# CHALLENGE:
Print the listing below exactly as it appears, from the line with "What do you see at coordinates (450, 223)" up to and including the line with "(782, 360).".

# STORED RECORDS:
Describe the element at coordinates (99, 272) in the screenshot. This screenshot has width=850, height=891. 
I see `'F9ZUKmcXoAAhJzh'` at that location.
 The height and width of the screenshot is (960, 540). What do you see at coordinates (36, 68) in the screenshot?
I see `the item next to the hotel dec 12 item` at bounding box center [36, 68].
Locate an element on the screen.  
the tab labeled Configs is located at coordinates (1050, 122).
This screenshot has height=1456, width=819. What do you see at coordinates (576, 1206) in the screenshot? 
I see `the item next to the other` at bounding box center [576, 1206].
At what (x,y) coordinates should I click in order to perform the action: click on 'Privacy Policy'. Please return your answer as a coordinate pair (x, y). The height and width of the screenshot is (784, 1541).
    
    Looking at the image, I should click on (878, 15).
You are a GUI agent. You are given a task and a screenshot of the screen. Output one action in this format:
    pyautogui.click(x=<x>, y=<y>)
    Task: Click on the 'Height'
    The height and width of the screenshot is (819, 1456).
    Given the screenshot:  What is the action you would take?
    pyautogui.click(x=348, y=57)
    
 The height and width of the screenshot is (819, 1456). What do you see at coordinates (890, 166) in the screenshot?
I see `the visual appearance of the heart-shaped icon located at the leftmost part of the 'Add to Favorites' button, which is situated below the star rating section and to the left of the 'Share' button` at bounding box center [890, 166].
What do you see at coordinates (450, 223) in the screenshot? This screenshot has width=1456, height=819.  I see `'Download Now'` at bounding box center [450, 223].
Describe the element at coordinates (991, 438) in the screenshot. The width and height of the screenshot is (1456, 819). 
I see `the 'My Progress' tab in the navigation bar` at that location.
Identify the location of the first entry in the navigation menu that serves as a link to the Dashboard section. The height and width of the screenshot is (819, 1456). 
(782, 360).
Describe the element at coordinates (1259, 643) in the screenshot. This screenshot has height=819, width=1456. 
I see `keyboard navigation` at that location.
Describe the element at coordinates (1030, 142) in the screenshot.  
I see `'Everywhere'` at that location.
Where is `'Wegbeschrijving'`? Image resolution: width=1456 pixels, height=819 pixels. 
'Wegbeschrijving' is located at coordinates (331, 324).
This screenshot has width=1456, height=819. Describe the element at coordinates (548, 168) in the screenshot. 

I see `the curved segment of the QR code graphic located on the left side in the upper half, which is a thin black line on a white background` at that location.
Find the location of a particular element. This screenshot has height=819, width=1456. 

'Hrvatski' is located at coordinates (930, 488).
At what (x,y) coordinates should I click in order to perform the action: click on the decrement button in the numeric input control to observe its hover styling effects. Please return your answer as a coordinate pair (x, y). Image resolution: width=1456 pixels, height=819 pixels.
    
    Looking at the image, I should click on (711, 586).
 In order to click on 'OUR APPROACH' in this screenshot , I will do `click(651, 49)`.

# IN RESPONSE:
What do you see at coordinates (450, 223) in the screenshot? This screenshot has width=1456, height=819.  I see `'Download Now'` at bounding box center [450, 223].
Describe the element at coordinates (991, 438) in the screenshot. The width and height of the screenshot is (1456, 819). 
I see `the 'My Progress' tab in the navigation bar` at that location.
Identify the location of the first entry in the navigation menu that serves as a link to the Dashboard section. The height and width of the screenshot is (819, 1456). 
(782, 360).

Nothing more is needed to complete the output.